**WHAT IS EXPECTED**
Go to the line below containing "You are a GUI" and print exactly from there through the line containing "Task: Open three-dot", both included. Print nothing else.

**DATA SHOWN**
== Segment start ==
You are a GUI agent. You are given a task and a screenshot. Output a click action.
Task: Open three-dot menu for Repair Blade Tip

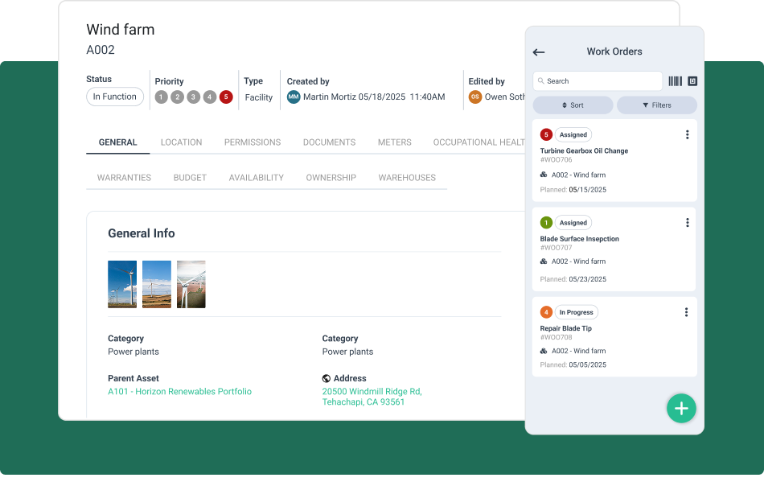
== Segment end ==
== Segment start ==
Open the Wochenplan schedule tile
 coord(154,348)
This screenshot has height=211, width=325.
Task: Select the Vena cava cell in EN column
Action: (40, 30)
== Segment end ==
**YOUR RESPONSE**
You are a GUI agent. You are given a task and a screenshot. Output a click action.
Task: Open three-dot menu for Repair Blade Tip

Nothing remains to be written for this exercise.